Search code examples
javascriptunicodeescapingutf-16rawstring

In JavaScript, is there a way to iterate over the lexical tokens of a string?


Given this string, which I receive from an endpoint:

"\u0000\u0000\u0000\u001A%<some-random-text\fcdtoolHxxx1-34e3-4069-b97c-xxxxxxxxxxx\u001E\n"

I would like to iterate the string to escape every sequence that starts with \u. The resulting string would be:

"\\u0000\\u0000\\u0000\\u001A%<some-random-text\fcdtoolHxxx1-34e3-4069-b97c-xxxxxxxxxxx\\u001E\n"

Notice how \f and \n aren't escaped. So, how can I escape only those \u sequences?

Using a regular expression like this one, will not work, because the sequences \f and \n will also be replaced, but they should be untouched.

function escapeUnicode(str: string) {
  return s.replace(/[\u0000-\u001F]/gu, function (chr) {
     return "\\u" + ("0000" + chr.charCodeAt(0).toString(16)).slice(-4);
  });
}

There's String.raw but unless you pass the string as a literal it won't work. For instance, in the code below using it as a literal I could do:

let s = String.raw`\u0000\u0000\u0000\u001A%<deployment-deploymentStepStart\fcdtoolHb3dccc41-8cf0-4069`;
var escaped = String.raw``;

for (let i = 0, j = i + 1; i < s.length - 1; i++,j=i+1) {
  let curChar = String.fromCharCode(s.charCodeAt(i));
  let nextChar = String.fromCharCode(s.charCodeAt(j));
  if (curChar === "\\" && nextChar === "u") {
      escaped += String.raw`\\u`;
      i++;
  } else {
     escaped += curChar;
  }
}

escaped += String.fromCharCode(s.charCodeAt(s.length - 1));

console.log(escaped);

But as I mentioned above, the text comes from and endpoint, so if we store it in a variable and then try to do the same for loop it won't work.

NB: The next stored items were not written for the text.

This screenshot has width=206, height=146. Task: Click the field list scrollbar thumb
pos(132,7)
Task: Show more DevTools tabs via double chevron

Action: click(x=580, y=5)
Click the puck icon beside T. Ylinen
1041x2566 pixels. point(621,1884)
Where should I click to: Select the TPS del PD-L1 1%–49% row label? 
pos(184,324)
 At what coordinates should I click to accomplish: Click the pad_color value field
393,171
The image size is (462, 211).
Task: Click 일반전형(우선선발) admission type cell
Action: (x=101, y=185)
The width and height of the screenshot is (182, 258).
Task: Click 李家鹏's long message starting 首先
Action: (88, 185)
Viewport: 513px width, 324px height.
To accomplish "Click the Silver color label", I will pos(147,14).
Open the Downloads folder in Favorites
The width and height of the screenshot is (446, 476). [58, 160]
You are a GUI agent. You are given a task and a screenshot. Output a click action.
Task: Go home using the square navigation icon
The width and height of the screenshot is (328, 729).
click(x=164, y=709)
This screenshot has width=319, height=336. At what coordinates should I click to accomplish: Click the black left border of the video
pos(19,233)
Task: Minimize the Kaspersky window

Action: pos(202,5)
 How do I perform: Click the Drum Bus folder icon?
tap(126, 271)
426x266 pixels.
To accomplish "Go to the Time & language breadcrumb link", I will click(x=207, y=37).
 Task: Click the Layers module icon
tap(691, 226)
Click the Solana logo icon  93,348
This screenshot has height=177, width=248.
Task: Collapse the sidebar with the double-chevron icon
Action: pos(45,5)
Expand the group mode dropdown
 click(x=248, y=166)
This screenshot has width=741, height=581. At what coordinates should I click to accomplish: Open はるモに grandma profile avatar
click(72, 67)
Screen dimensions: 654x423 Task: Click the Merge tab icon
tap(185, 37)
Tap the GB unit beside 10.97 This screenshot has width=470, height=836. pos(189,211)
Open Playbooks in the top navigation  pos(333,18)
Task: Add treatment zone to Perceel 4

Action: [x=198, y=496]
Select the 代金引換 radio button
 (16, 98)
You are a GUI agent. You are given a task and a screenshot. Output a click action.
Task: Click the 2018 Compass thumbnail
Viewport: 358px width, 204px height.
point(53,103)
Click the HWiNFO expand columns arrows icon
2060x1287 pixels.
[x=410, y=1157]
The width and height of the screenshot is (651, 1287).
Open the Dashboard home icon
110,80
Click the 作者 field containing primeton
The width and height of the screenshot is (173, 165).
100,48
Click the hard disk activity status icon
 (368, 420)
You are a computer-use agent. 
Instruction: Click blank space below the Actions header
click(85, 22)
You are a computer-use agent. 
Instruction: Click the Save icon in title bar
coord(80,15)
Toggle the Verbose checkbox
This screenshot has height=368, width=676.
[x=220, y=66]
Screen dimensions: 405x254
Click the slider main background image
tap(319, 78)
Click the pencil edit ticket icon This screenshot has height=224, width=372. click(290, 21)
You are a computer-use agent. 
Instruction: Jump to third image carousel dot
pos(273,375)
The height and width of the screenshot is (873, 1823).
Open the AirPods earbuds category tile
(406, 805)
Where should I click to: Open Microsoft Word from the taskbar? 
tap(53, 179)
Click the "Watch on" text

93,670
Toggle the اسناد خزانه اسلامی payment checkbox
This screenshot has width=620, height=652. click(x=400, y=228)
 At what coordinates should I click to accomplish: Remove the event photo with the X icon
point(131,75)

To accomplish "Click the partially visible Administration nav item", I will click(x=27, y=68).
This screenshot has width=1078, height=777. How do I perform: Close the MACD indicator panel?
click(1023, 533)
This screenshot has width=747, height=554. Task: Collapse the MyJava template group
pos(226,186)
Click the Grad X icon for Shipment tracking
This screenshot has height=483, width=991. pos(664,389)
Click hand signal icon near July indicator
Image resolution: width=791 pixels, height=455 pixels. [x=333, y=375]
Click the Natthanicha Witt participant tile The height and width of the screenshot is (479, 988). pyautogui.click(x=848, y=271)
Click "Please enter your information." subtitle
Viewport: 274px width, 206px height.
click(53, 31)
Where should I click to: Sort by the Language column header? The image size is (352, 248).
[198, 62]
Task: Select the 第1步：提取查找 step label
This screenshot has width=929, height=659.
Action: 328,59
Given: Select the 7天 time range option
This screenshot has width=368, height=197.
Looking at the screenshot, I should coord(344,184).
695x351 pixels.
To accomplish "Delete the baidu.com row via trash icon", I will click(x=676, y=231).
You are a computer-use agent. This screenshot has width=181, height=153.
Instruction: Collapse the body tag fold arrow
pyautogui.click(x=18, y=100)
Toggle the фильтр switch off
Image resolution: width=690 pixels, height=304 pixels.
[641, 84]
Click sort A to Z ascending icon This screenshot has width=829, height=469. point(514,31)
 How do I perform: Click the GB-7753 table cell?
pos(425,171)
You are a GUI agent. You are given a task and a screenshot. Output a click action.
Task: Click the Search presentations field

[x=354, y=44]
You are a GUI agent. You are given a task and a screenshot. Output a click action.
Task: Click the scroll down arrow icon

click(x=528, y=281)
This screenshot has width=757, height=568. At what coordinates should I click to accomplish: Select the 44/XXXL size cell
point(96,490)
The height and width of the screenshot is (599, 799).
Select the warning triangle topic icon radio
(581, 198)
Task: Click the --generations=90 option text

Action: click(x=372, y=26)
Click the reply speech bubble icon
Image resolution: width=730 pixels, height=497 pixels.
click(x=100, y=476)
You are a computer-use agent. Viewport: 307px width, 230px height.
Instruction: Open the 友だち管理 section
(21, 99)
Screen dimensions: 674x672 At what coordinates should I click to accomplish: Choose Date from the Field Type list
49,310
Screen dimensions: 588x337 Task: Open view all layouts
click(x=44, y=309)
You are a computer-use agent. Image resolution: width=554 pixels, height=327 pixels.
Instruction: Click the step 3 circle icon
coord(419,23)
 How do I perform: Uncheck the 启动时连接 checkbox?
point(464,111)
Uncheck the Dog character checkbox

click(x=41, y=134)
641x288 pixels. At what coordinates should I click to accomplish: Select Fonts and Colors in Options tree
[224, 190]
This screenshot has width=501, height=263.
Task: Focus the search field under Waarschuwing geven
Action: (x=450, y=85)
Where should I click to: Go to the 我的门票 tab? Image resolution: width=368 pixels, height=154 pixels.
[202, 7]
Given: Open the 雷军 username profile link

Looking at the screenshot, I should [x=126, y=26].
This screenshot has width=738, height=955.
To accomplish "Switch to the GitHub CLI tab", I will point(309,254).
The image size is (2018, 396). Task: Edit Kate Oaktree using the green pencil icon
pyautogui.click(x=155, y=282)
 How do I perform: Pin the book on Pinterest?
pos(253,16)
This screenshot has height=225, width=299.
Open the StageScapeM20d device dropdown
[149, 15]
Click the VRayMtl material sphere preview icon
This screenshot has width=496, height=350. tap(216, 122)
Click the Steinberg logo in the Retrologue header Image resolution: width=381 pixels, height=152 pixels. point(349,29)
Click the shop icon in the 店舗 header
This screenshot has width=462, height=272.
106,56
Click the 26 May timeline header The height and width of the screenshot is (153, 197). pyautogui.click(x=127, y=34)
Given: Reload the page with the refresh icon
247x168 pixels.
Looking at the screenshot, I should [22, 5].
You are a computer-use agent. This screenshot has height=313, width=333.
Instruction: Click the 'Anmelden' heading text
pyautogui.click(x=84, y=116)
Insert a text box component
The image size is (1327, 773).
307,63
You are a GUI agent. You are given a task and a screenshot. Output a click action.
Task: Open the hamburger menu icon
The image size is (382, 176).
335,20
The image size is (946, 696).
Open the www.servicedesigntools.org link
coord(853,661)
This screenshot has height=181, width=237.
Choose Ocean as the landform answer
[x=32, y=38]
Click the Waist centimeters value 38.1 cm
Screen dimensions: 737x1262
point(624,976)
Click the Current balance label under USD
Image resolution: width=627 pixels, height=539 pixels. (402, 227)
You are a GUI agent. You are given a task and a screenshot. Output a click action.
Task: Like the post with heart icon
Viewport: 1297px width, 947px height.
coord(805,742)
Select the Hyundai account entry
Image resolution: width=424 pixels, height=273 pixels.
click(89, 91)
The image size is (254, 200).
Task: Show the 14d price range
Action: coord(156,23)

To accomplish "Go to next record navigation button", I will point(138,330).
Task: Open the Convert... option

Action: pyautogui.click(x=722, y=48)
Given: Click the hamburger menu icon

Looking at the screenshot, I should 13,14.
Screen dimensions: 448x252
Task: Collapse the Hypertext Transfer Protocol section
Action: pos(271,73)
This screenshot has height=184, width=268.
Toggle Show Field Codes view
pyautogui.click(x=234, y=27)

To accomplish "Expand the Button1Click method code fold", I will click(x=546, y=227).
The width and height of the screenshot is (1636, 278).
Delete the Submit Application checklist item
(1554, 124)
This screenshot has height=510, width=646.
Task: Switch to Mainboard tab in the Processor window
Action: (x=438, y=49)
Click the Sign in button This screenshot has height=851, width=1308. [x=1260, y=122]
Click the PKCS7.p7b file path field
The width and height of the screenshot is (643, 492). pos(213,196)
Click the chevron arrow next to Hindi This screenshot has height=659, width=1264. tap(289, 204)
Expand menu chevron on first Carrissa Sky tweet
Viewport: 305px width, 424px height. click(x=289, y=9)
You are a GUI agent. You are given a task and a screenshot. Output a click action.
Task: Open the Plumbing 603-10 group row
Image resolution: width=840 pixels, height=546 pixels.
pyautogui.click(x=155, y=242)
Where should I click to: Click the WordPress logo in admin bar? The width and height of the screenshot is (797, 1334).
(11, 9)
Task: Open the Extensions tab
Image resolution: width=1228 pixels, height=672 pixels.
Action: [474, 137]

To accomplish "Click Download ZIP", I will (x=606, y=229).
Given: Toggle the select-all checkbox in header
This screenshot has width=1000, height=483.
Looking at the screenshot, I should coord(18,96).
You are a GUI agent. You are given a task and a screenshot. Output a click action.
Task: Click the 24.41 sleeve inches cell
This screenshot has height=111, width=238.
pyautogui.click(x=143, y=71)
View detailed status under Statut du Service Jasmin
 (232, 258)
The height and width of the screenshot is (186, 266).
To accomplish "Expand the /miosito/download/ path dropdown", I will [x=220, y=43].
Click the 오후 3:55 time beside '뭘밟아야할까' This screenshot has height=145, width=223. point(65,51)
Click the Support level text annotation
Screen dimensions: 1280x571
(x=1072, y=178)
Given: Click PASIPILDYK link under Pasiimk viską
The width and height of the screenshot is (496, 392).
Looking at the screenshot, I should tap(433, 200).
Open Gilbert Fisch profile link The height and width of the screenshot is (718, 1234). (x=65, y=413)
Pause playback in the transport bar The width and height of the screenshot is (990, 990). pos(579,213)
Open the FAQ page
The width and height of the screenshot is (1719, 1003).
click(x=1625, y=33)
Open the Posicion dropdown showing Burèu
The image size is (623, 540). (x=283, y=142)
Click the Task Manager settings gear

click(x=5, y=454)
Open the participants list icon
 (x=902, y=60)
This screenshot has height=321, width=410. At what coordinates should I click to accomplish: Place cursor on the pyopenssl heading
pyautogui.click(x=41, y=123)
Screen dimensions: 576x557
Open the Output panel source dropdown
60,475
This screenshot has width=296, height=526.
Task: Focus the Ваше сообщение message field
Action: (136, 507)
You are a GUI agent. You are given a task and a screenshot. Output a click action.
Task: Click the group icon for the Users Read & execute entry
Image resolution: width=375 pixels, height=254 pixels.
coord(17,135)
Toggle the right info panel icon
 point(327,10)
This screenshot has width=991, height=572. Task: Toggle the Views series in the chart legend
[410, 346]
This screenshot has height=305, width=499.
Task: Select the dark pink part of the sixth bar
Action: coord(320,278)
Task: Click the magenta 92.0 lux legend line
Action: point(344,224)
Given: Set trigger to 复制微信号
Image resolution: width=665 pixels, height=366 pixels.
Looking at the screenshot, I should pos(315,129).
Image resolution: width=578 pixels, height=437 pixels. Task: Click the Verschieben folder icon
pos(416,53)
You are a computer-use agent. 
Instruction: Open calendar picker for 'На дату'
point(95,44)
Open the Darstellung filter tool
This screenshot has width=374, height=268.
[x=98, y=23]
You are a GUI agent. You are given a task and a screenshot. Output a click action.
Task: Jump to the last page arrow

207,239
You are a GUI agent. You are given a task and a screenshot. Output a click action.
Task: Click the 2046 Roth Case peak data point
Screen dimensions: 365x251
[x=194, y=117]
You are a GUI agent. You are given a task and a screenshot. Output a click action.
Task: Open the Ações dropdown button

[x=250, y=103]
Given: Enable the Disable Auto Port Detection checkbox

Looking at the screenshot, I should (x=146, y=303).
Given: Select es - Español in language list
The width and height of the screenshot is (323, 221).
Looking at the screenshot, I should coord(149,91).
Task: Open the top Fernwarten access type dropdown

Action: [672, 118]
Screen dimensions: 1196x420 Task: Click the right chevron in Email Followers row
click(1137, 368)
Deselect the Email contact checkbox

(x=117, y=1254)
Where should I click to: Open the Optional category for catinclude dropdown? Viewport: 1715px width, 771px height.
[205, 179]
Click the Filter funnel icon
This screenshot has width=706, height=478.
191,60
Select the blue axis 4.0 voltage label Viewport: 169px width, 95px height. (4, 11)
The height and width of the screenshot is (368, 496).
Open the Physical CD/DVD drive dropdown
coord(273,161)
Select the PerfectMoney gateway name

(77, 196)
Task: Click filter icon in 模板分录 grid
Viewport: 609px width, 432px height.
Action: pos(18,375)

let someVariable = "\u0000\u0000\u0000\u001A%<deployment-deploymentStepStart\fcdtoolHb3dccc41-8cf0-4069"
let s = String.raw({raw: someVariable});
// ... rest of the code above

Solution

  • You can achieve this using JSON.stringify:

    var examplestring = `\u0000\u0000\u0000\u001A%<some-random-text\fcdtoolHxxx1-34e3-4069-b97c-xxxxxxxxxxx\u001E\n`
    //basic example
    console.log(examplestring)
    console.log(JSON.stringify(examplestring))
    console.log(JSON.stringify(examplestring).replaceAll('\\u','\\\\u'))
    
    //using your example code:
    var s = JSON.stringify(examplestring);
    var escaped =  String.raw``;
    
    for (let i = 0, j = i + 1; i < s.length - 1; i++,j=i+1) {
    let curChar = String.fromCharCode(s.charCodeAt(i));
    let nextChar = String.fromCharCode(s.charCodeAt(j));
    if (curChar === "\\" && nextChar === "u") {
    escaped += String.raw`\\u`;
     i++;
     } else {
     escaped += curChar;
     }
    }
    
    escaped += String.fromCharCode(s.charCodeAt(s.length - 1));
    
    console.log(escaped);